Saved data entries:
Start of Block
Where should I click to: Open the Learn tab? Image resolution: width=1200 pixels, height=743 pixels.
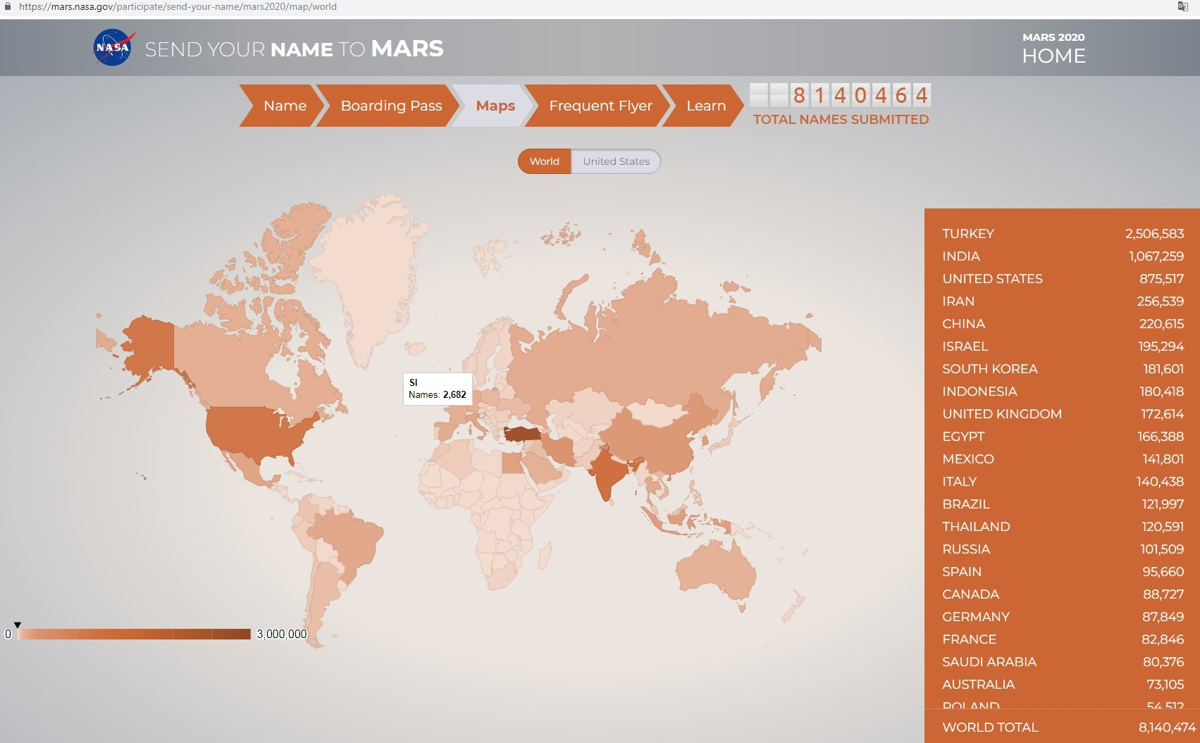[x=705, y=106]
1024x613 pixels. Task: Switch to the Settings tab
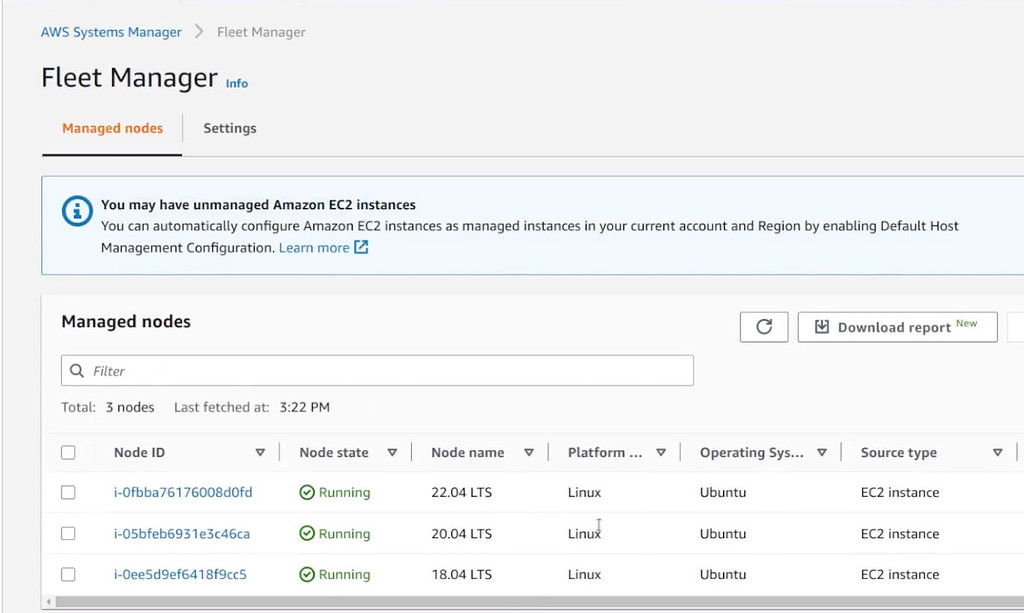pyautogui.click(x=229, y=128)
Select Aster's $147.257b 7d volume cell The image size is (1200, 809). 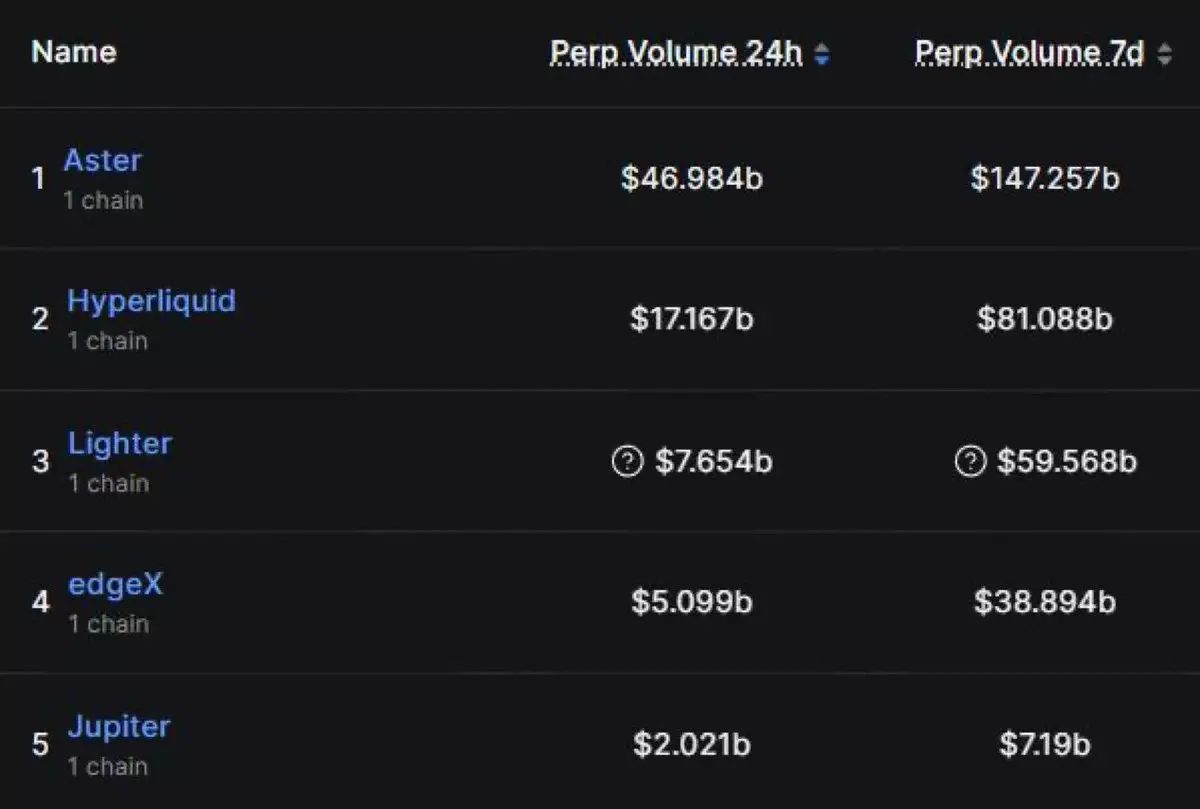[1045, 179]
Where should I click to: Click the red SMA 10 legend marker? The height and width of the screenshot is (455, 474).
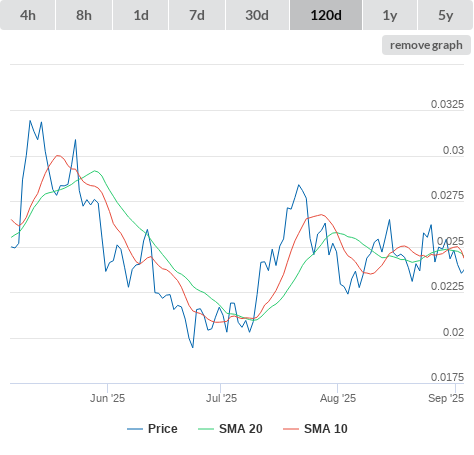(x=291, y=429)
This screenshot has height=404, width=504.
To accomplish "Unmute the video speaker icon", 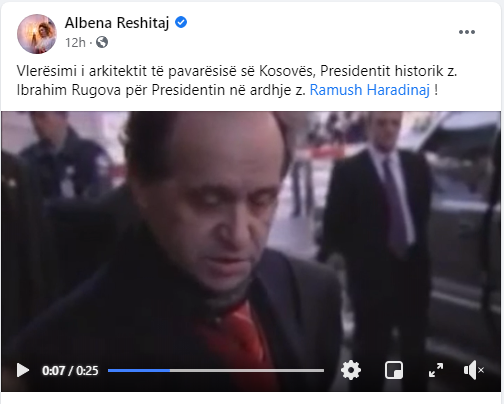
End of Block
WHAT THE TASK REQUIRES — The expected output is an exact copy of the lines from the one with "Where should I click to: Click" to the final line of the entries above, pictures excepted; please include both ends.

THE ANSWER —
Where should I click to: Click the red SMA 10 legend marker? The height and width of the screenshot is (455, 474).
(x=291, y=429)
This screenshot has height=404, width=504.
To accomplish "Unmute the video speaker icon", 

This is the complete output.